This compares with only 58% of software applications that failed to meet acceptable levels of security in the previous report, although this year’s report applies more stringer criteria to the evaluation of software security.
“We have applied a more rigorous and probably more realistic rating for application security”, said Matt Peachey, vice president of Europe, the Middle East, and Africa at Veracode. For the most recent report, Veracode applied a zero tolerance policy for cross-site scripting and SQL injection vulnerabilities, the two most commonly exploited software flaws.
“The problem is not getting any better. Frankly, it is getting worse. You should care about it because…you could be the next Sony or whomever”, Peachey told Infosecurity.
The latest State of Software Security Report captures data collected over the past 18 months from the analysis of 9,910 applications (compared to 4,835 applications in Volume 3) that were submitted to Veracode’s cloud-based application security testing platform.
For web applications, the report found a high concentration of cross-site scripting and SQL injection vulnerabilities, with cross-site scripting present in 68% of all web applications and SQL injection present in 32% of all web applications.
Those vulnerabilities were found to affect a higher percentage of U.S. government web applications than private industry. The survey found that 75% of government applications had cross-site scripting issues compared to 67% for the finance sector and 55% for the software sector; 40% of government applications had SQL injection issues, compared to 29% for finance and 30% for software.

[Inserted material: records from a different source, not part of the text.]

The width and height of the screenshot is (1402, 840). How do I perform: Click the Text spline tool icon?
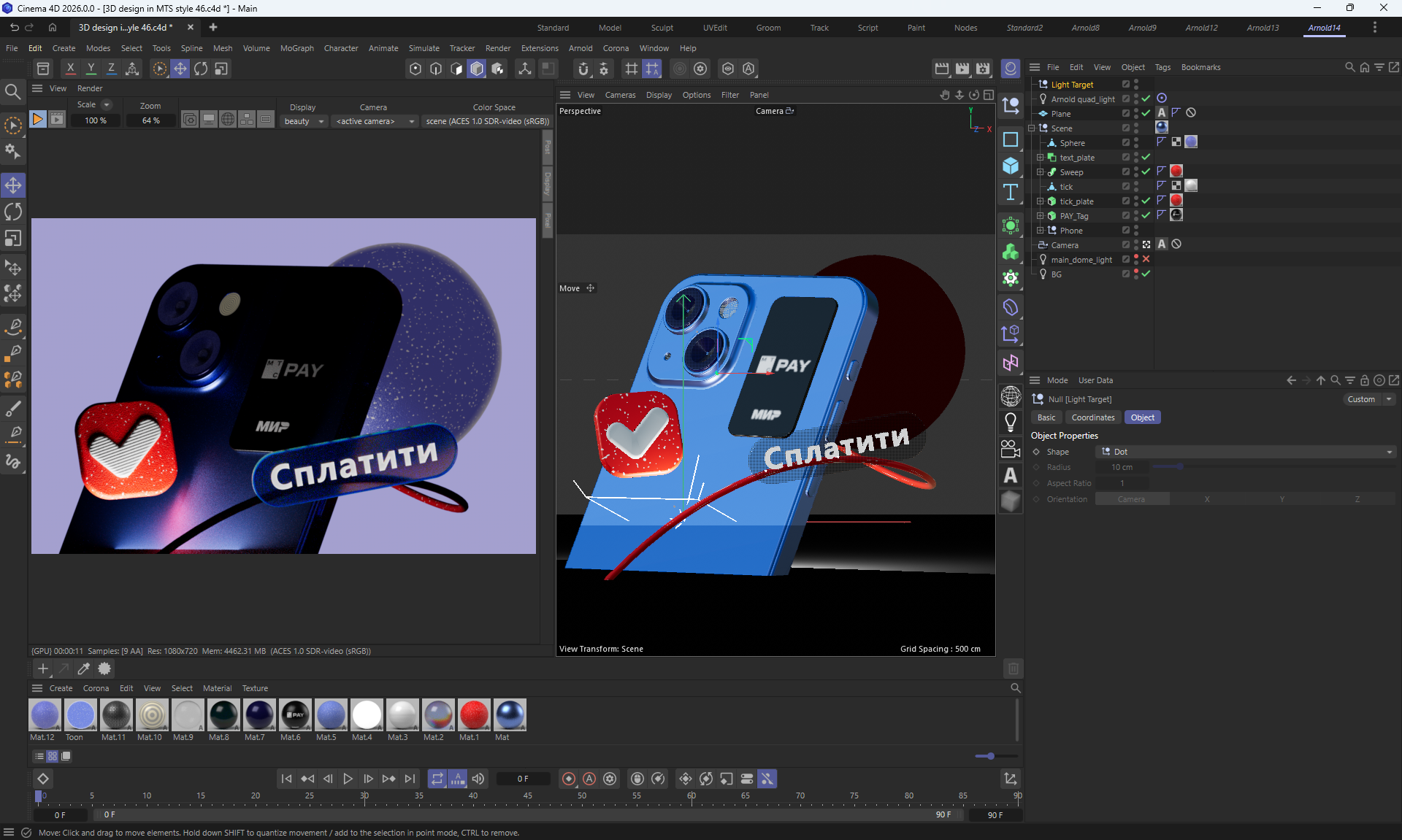(1011, 193)
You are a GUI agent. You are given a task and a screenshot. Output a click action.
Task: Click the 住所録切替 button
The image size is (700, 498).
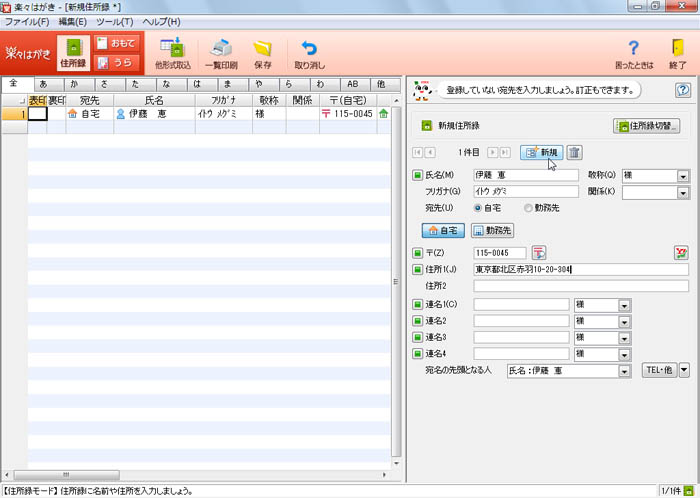(x=646, y=126)
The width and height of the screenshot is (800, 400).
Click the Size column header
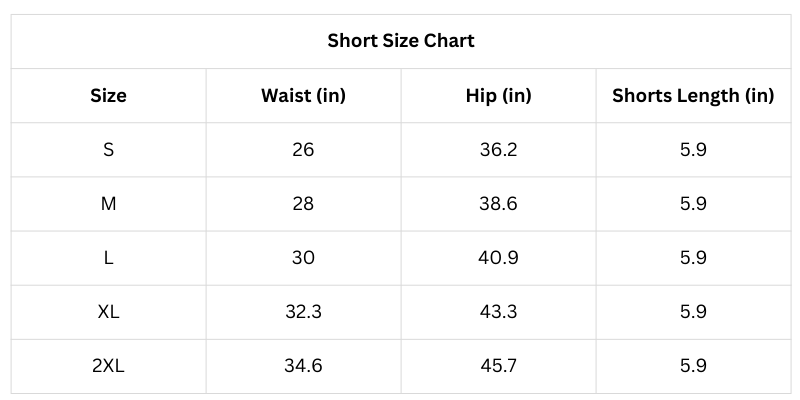pyautogui.click(x=108, y=96)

In addition, vulnerabilities that can lead to remote code execution and backdoor functionality, such as buffer overflow and nontypesafe languages C/C++ and Objective C, are found to be far more prevalent in commercial software, according to report. The RSA and Google Aurora attacks were based on remote code execution, Peachey explained.
Veracode also found that mobile software developers tend to make similar mistakes to enterprise developers, specifically with the use of hard-coded cryptographic keys. More than 40% of the Android applications analyzed had at least one instance of this flaw.
“If someone were to exfiltrate that cryptography key off your application, they can use it to gain access to anyone else’s phone using the same application. From our perspective, you should never hard-code data like that into any application”, Peachey said.